# Given entries start

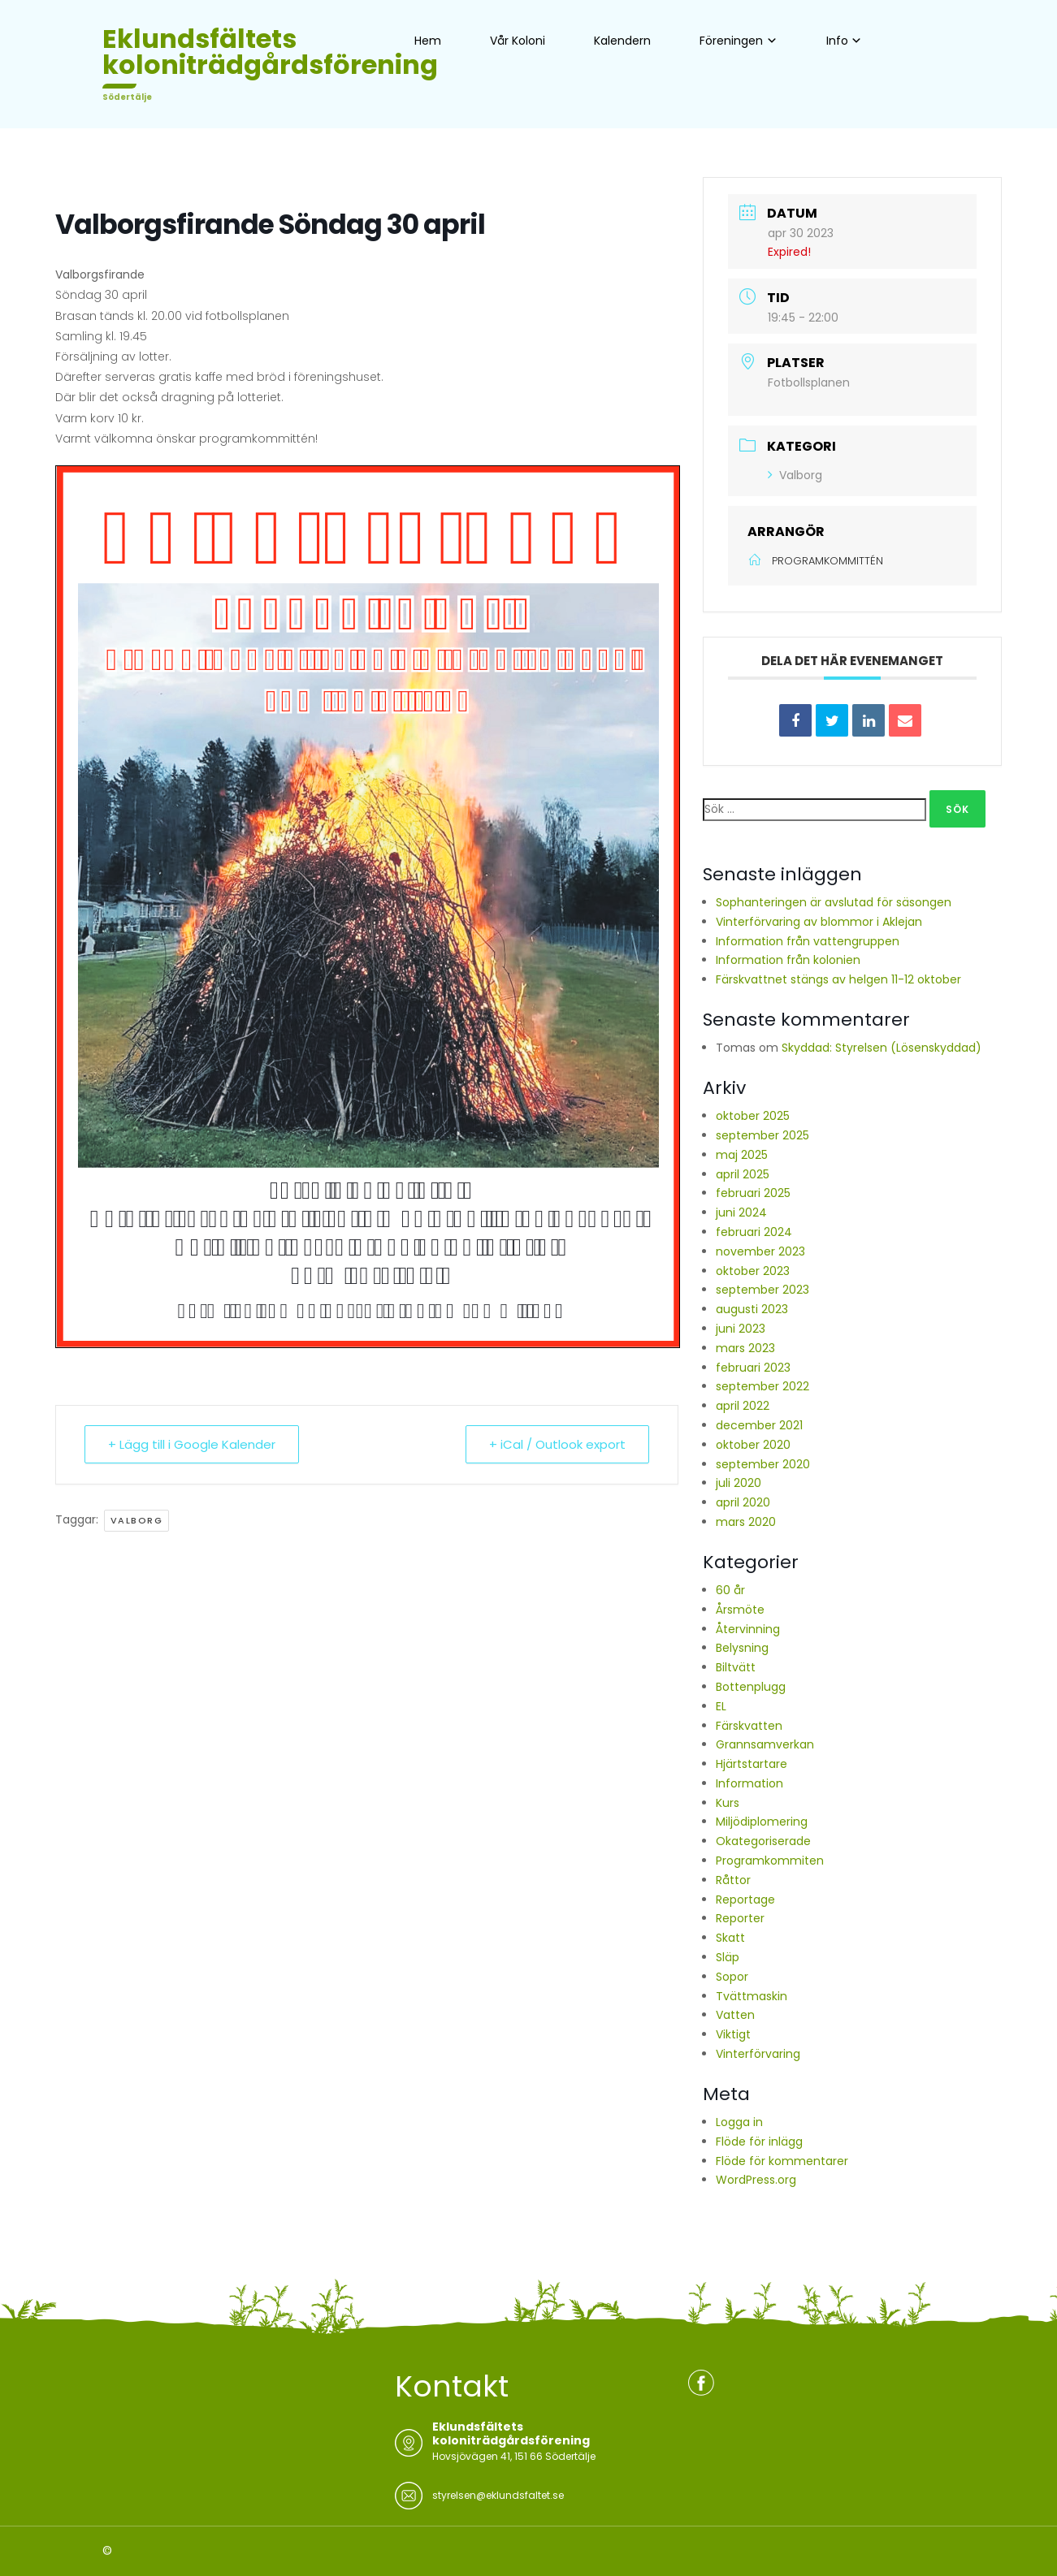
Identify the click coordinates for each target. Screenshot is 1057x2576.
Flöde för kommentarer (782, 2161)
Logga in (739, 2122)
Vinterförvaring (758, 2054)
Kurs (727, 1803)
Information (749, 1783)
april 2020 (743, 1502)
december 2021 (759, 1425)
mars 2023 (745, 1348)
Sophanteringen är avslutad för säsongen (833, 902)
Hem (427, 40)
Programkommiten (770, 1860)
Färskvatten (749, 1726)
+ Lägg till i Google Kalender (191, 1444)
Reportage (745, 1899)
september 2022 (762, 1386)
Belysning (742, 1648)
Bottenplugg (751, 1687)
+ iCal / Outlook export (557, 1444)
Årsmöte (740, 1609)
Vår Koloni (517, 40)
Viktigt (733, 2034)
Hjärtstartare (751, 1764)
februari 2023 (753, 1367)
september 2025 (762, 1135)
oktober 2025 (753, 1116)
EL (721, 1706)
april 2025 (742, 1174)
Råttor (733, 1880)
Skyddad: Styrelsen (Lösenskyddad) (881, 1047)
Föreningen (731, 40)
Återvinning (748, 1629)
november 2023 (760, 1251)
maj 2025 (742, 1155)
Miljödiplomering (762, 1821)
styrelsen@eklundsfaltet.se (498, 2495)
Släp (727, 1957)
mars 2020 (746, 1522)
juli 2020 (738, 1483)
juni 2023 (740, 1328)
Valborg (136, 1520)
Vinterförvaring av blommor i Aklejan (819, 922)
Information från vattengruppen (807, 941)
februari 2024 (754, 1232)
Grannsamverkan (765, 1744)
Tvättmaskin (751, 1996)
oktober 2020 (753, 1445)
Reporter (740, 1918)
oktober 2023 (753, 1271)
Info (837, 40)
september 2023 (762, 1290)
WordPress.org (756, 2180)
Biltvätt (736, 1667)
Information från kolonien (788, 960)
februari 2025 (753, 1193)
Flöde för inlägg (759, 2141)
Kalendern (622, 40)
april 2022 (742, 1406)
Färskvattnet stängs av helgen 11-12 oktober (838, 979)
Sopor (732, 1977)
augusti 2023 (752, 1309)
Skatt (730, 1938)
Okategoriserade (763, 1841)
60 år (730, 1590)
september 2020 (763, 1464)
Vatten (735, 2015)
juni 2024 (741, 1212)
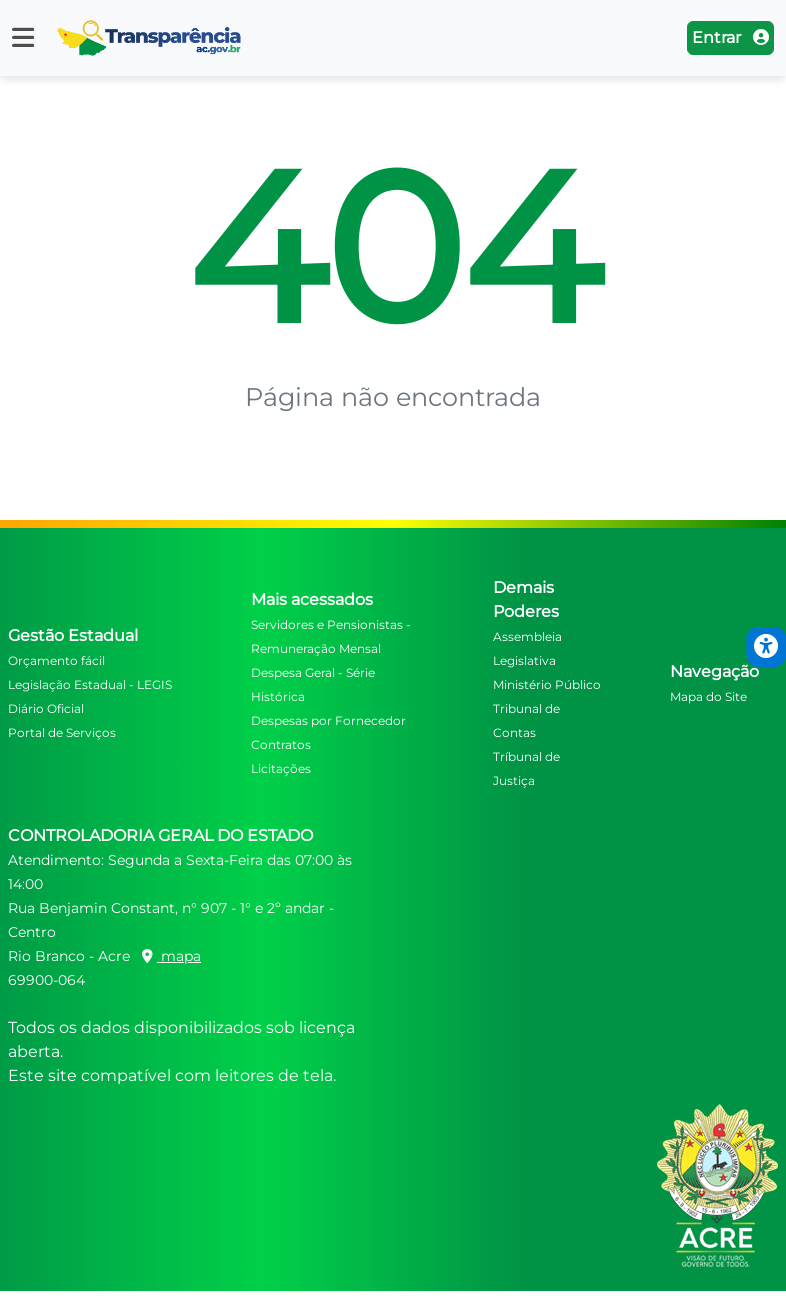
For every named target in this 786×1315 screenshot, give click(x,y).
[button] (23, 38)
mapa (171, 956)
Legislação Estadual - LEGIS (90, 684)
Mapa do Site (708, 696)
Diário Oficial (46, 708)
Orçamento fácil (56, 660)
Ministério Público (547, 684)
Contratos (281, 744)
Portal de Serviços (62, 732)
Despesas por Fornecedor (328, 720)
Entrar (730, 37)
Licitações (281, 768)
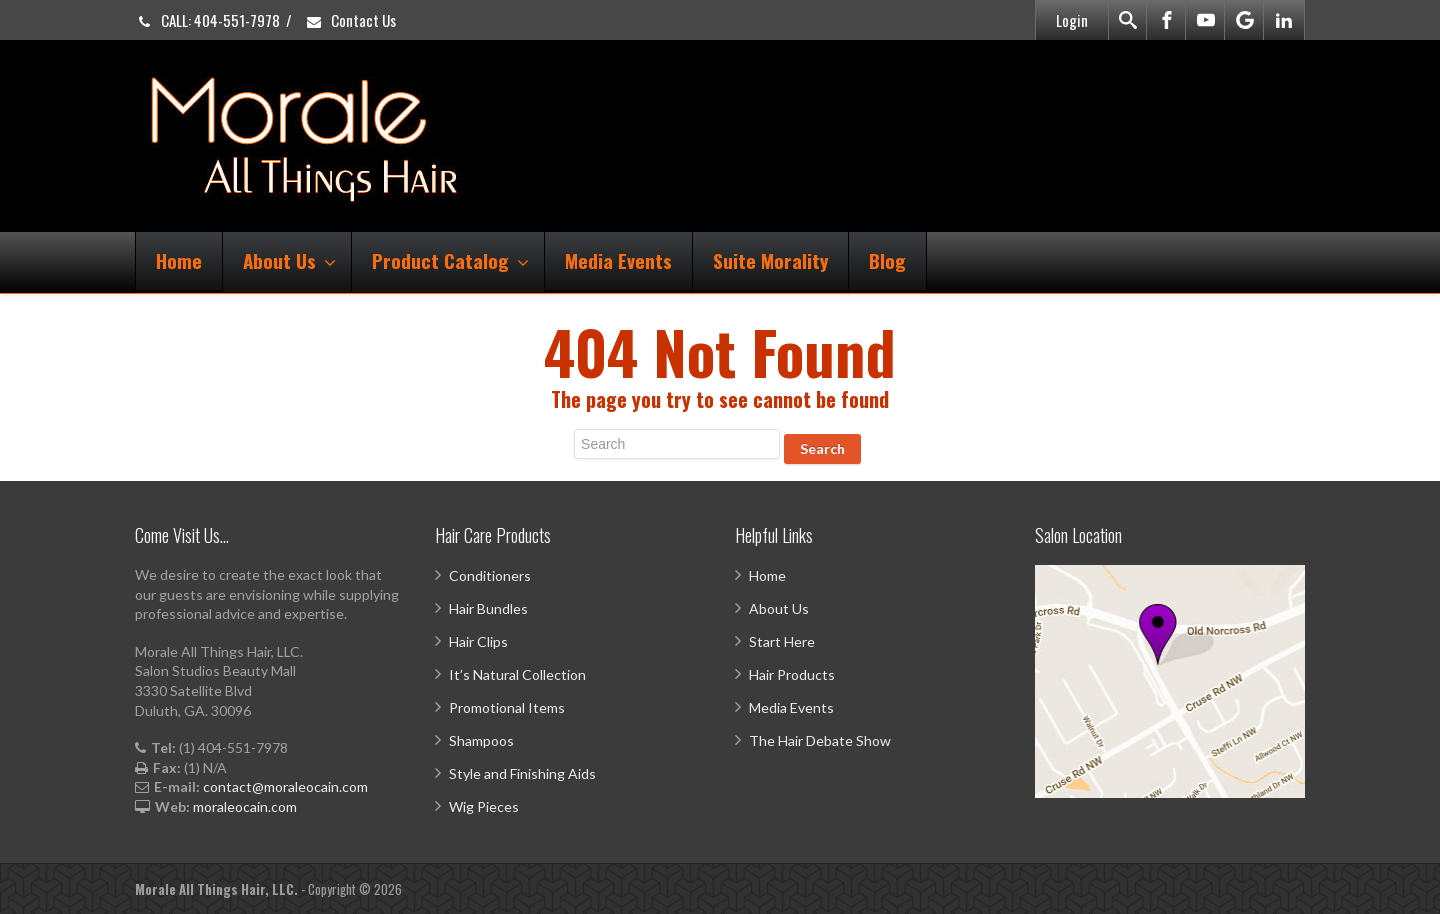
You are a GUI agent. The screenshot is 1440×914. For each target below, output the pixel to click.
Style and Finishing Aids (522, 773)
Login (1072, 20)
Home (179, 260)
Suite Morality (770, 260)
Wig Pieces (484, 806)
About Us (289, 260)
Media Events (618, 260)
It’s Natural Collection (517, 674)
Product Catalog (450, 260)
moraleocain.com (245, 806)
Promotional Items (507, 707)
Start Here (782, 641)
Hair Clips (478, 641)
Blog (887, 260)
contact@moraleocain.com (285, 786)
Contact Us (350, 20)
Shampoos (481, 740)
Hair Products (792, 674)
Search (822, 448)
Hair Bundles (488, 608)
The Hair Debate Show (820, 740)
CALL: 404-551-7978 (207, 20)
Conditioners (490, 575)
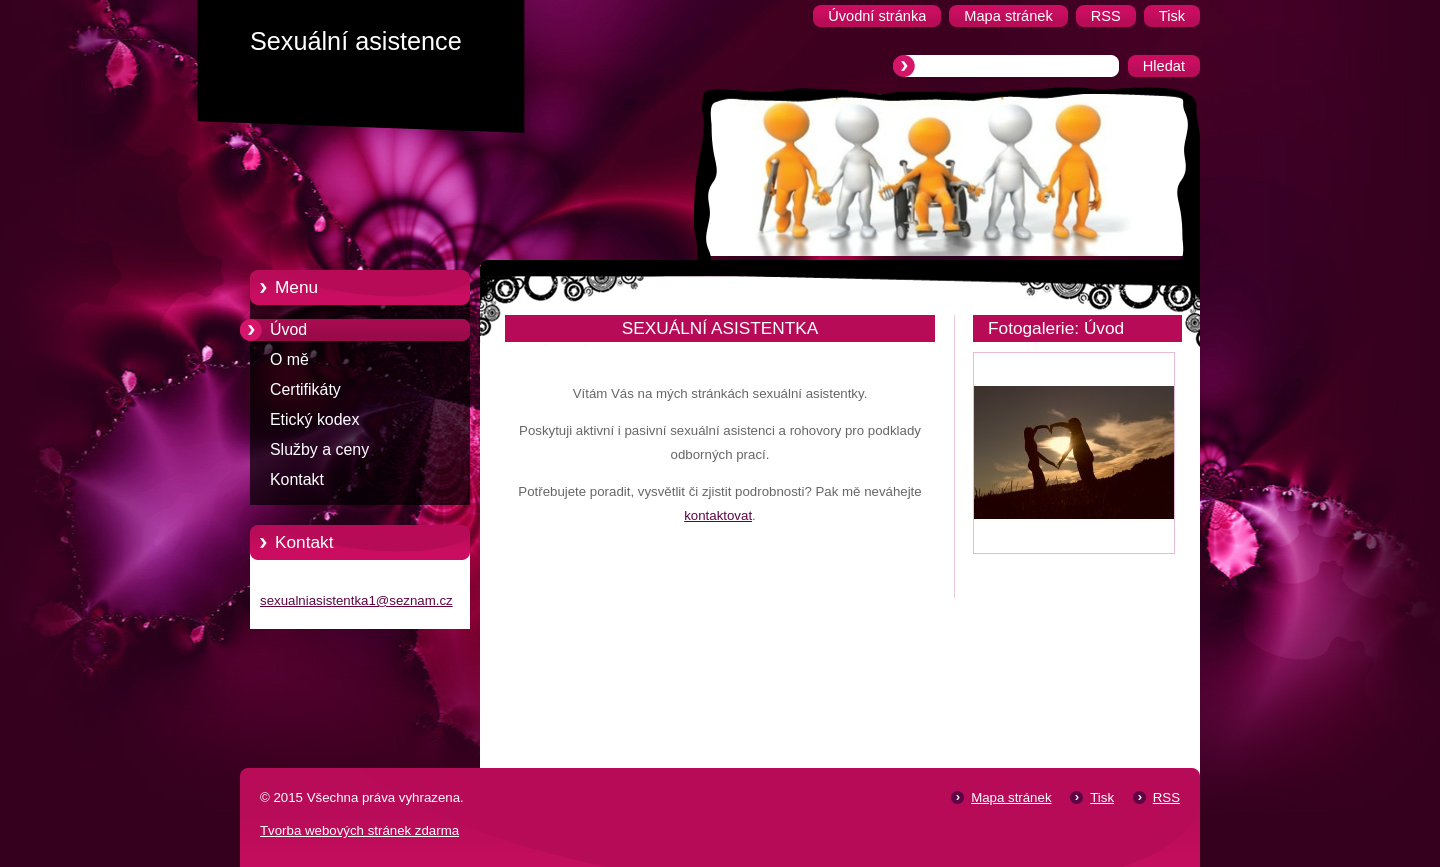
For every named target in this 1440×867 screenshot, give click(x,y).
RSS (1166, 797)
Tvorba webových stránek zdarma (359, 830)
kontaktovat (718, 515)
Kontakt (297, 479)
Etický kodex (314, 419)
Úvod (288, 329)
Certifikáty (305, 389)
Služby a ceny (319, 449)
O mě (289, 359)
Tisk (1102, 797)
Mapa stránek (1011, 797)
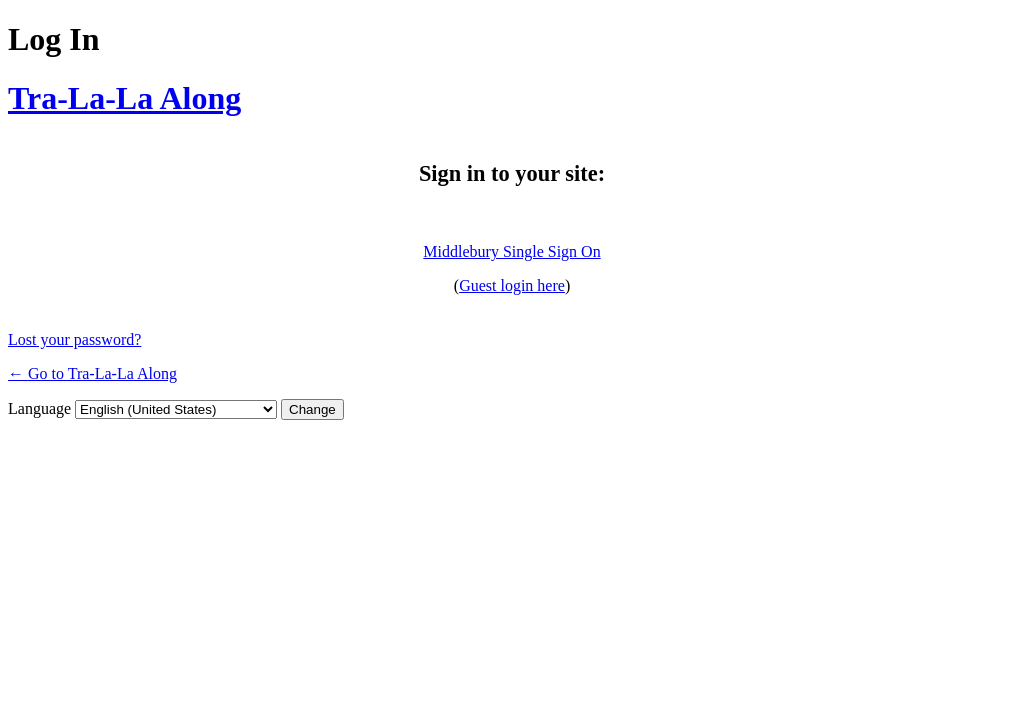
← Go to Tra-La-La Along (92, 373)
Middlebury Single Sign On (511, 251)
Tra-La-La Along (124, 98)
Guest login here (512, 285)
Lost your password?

# Given entries end

# [Required task]
Please copy every line of the entries above, keeping each one identical to the original, and leave the pictures out of your answer.

# [Written solution]
Identify the click coordinates for each target. Screenshot is 1057x2576.
Flöde för kommentarer (782, 2161)
Logga in (739, 2122)
Vinterförvaring (758, 2054)
Kurs (727, 1803)
Information (749, 1783)
april 2020 (743, 1502)
december 2021 (759, 1425)
mars 2023 (745, 1348)
Sophanteringen är avslutad för säsongen (833, 902)
Hem (427, 40)
Programkommiten (770, 1860)
Färskvatten (749, 1726)
+ Lägg till i Google Kalender (191, 1444)
Reportage (745, 1899)
september 2022 (762, 1386)
Belysning (742, 1648)
Bottenplugg (751, 1687)
+ iCal / Outlook export (557, 1444)
Årsmöte (740, 1609)
Vår Koloni (517, 40)
Viktigt (733, 2034)
Hjärtstartare (751, 1764)
februari 2023 (753, 1367)
september 2025 (762, 1135)
oktober 2025 (753, 1116)
EL (721, 1706)
april 2025 (742, 1174)
Råttor (733, 1880)
Skyddad: Styrelsen (Lösenskyddad) (881, 1047)
Föreningen (731, 40)
Återvinning (748, 1629)
november 2023 (760, 1251)
maj 2025 (742, 1155)
Miljödiplomering (762, 1821)
styrelsen@eklundsfaltet.se (498, 2495)
Släp (727, 1957)
mars 2020 (746, 1522)
juli 2020 (738, 1483)
juni 2023 (740, 1328)
Valborg (136, 1520)
Vinterförvaring av blommor i Aklejan (819, 922)
Information från vattengruppen (807, 941)
februari 2024 (754, 1232)
Grannsamverkan (765, 1744)
Tvättmaskin (751, 1996)
oktober 2020 (753, 1445)
Reporter (740, 1918)
oktober 2023 (753, 1271)
Info (837, 40)
september 2023 (762, 1290)
WordPress.org (756, 2180)
Biltvätt (736, 1667)
Information från kolonien (788, 960)
februari 2025 (753, 1193)
Flöde för inlägg (759, 2141)
Kalendern (622, 40)
april 2022 (742, 1406)
Färskvattnet stängs av helgen 11-12 oktober (838, 979)
Sopor (732, 1977)
augusti 2023 (752, 1309)
Skatt (730, 1938)
Okategoriserade (763, 1841)
60 år (730, 1590)
september 2020 (763, 1464)
Vatten (735, 2015)
juni 2024 (741, 1212)
For every named target in this 786×1315 screenshot, give click(x,y).
[button] (23, 38)
mapa (171, 956)
Legislação Estadual - LEGIS (90, 684)
Mapa do Site (708, 696)
Diário Oficial (46, 708)
Orçamento fácil (56, 660)
Ministério Público (547, 684)
Contratos (281, 744)
Portal de Serviços (62, 732)
Despesas por Fornecedor (328, 720)
Entrar (730, 37)
Licitações (281, 768)
You are a GUI agent. The screenshot is 1440×914. For each target below, output the pixel to click.
Style and Finishing Aids (522, 773)
Login (1072, 20)
Home (179, 260)
Suite Morality (770, 260)
Wig Pieces (484, 806)
About Us (289, 260)
Media Events (618, 260)
It’s Natural Collection (517, 674)
Product Catalog (450, 260)
moraleocain.com (245, 806)
Promotional Items (507, 707)
Start Here (782, 641)
Hair Clips (478, 641)
Blog (887, 260)
contact@moraleocain.com (285, 786)
Contact Us (350, 20)
Shampoos (481, 740)
Hair Products (792, 674)
Search (822, 448)
Hair Bundles (488, 608)
The Hair Debate Show (820, 740)
CALL: 404-551-7978 (207, 20)
Conditioners (490, 575)
For every named target in this 1440×867 screenshot, give click(x,y).
RSS (1166, 797)
Tvorba webových stránek zdarma (359, 830)
kontaktovat (718, 515)
Kontakt (297, 479)
Etický kodex (314, 419)
Úvod (288, 329)
Certifikáty (305, 389)
Služby a ceny (319, 449)
O mě (289, 359)
Tisk (1102, 797)
Mapa stránek (1011, 797)
← Go to Tra-La-La Along (92, 373)
Middlebury Single Sign On (511, 251)
Tra-La-La Along (124, 98)
Guest login here (512, 285)
Lost your password?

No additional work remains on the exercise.